If most people follow their moral principles, they run into really challenging situations- like confronting millions of spontaneous abortions per year. One response is to bite the bullet (rare), one is to not think about the implications of your moral commitments (common), and another is to argue that the fact that nobody follows a principle fully, you can discard it (I dislike this approach), but it’s a possible conclusion.
Instead, I think people should bite the bullet on moral reasoning, and not use arguments like “that’s weird” or “that’s too hard” and not conclude that if other people aren’t living out their claimed values, their values are wrong.

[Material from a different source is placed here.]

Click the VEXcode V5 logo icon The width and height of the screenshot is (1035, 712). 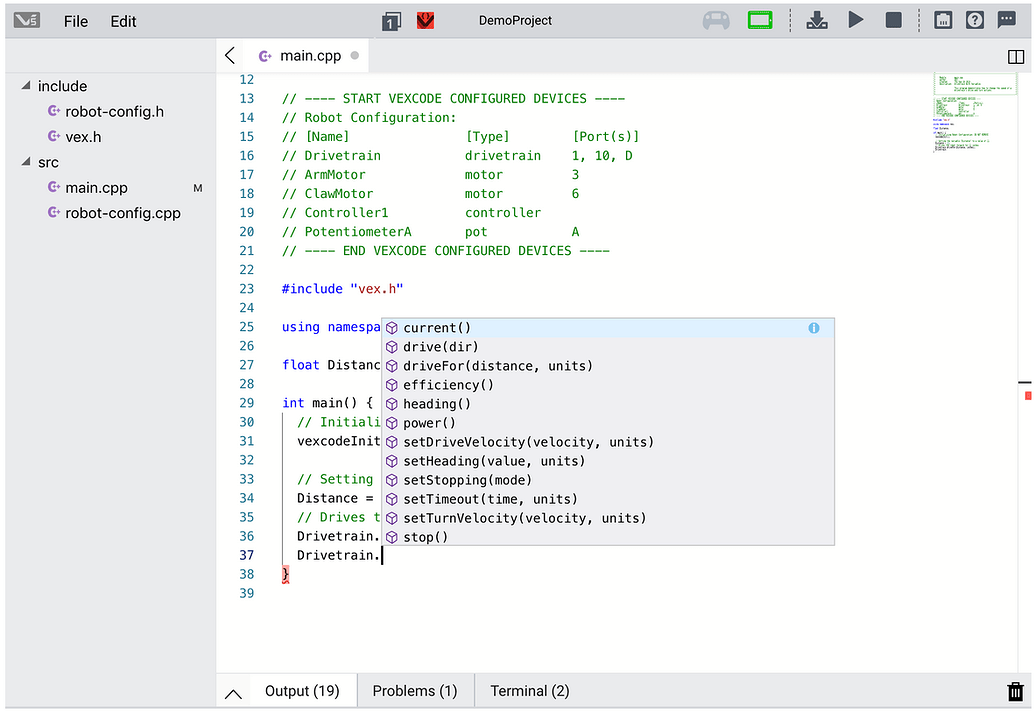pos(27,20)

Edited to add this: If you think people not following through on the implications of moral claim X, lets you reject X, you can easily reject EA. Almost nobody outside of EA follows through on a lot of central EA claims about the future, global poor, or wild animals. Few EAs fully follow through- but I don’t think that justifies indifference to those claims.

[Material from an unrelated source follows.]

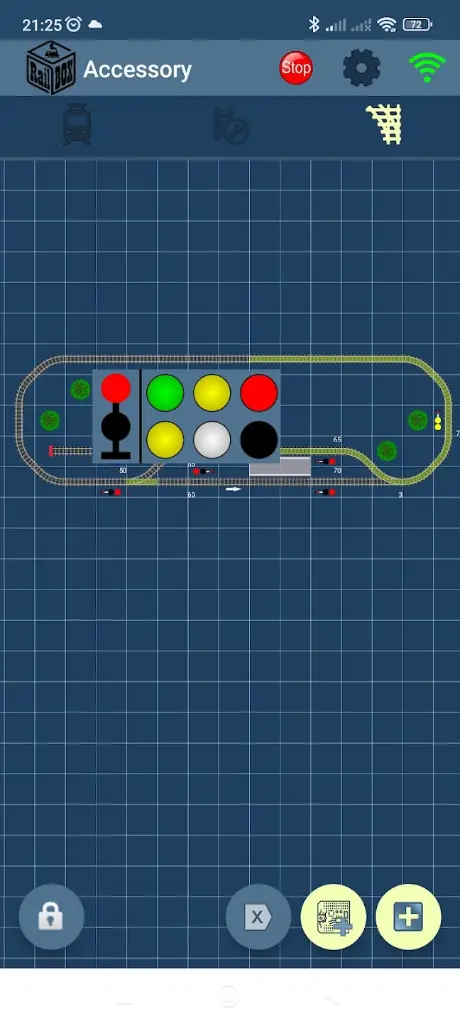Tap the white direction arrow on track
This screenshot has width=460, height=1024.
click(x=233, y=488)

I was gonna add that maybe what you meant is that Ord’s argument would justify a subjectivist moral theory. But I don’t see anything implying it in the text, though. His point is more like some sort of reflexive equilibrium, when one has to see which of the inconsistent moral intuitions must remain. that’s how moral reasoning usually works. Your way of solving this is by biting the bullet that embryos might be the moral tragedy of our time. Others will solve the inconsistency in some other way. But one’s modus ponens is someone else’s modus tollens (https://www.gwern.net/Modus)… if someone replied that selfish behavior is inconsistent with altruistic principles, I’d have to agree—at least since Thrasymacus people have used this when arguing for some sort of moral skepticism. The reasonig is logically valid; that’s precisely why this position is kind of hard to retort. You can’t just reply that this is wrong; you must show how it conflicts with other beliefs the person is supposed to have.

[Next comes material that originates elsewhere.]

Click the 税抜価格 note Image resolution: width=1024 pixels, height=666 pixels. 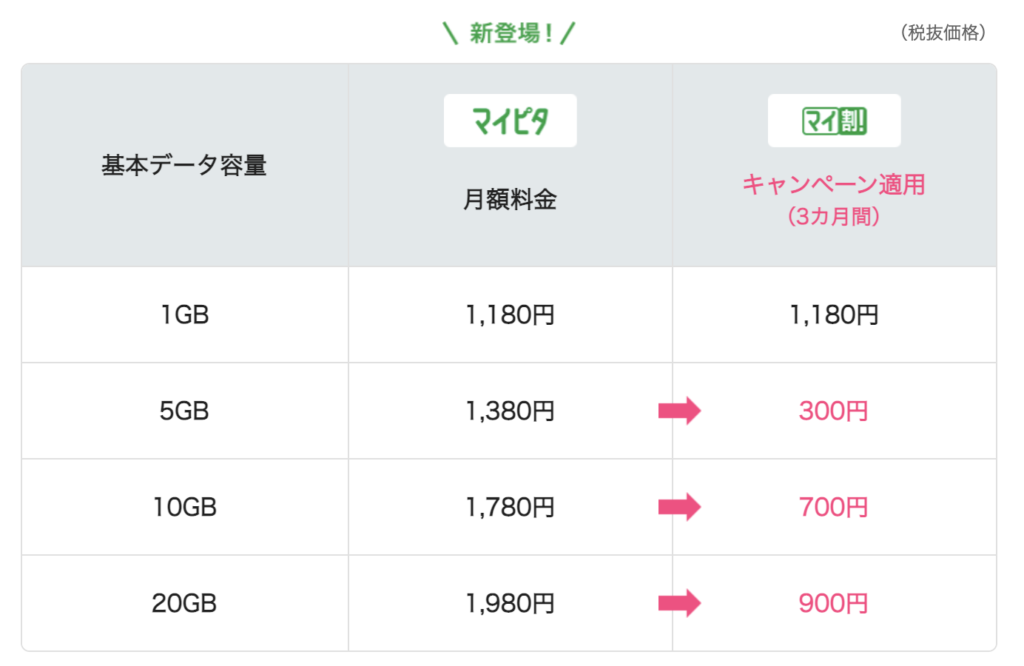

Edit: on the fun side: on of the moral pros of assisted reproduction is that it helps save us from the non-identity problem, as it mitigates the contingencies of human reproduction.
I’m not making any claim about the moral value of embryos.
I just think Ord’s claim that embryo valuers don’t care about embryos (in the right way, in all circumstances) says that their general view can be discarded is not convincing. I know tons of people who claim X, but don’t act on X. That doesn’t mean they’re wrong about X- they might be weak or hypocritical or bad at reasoning!
I shouldn’t have implied you made any claim about the moral value of embryos. I should have said, instead, that someone who thinks they are morally valuable would bite the bullet...
And Ord thinks that’s a very problematic position—it apparently implies that we should try to prevent the loss embryos even if it happens right after conception. So it is not absurd to see his point as akin to a reductio.
On the other hand
If they are “weak or hypocritical or bad at reasoning” then their failing to act on X conflicts with other beliefs—like their belief in X. They can solve the conflict by either dropping X, or changing their behavior. We usaully don’t convince people to donate to GD by first convincing them that suffering matters; we assume they agree that suffering matters and show them that their belief that suffering matters imply they should donate...
If someone says “Oh, but now I don’t think suffering matters anymore” you need to use different arguments—you have to show that this new position conflicts with other premises they defend
The fact that the founder of EA wrote the article is largely irrelevant to ColdButtonIssues’s argument; he just thinks an equivalent argument could be used against EA.
I recognized it on my second reply and addressed this. I still think it misses the point.
I don’t think it provides a point against EAs—which usually start from ideas people already agree with (and are not willing to give up on—that’s the whole point of the reversal test advocated by Toby Ord to precisely eliminate status quo bias) and then draw the corresponding conclusions.